**WHAT IS BEING ASKED:** Your answer should be an exact copy of the data.

**SUPPLIED MATERIAL:**
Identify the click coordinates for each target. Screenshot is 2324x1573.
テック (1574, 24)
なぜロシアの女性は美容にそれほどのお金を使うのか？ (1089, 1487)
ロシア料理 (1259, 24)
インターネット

**REPLY TO THE TASK:**
Identify the click coordinates for each target. Screenshot is 2324x1573.
テック (1574, 24)
なぜロシアの女性は美容にそれほどのお金を使うのか？ (1089, 1487)
ロシア料理 (1259, 24)
インターネット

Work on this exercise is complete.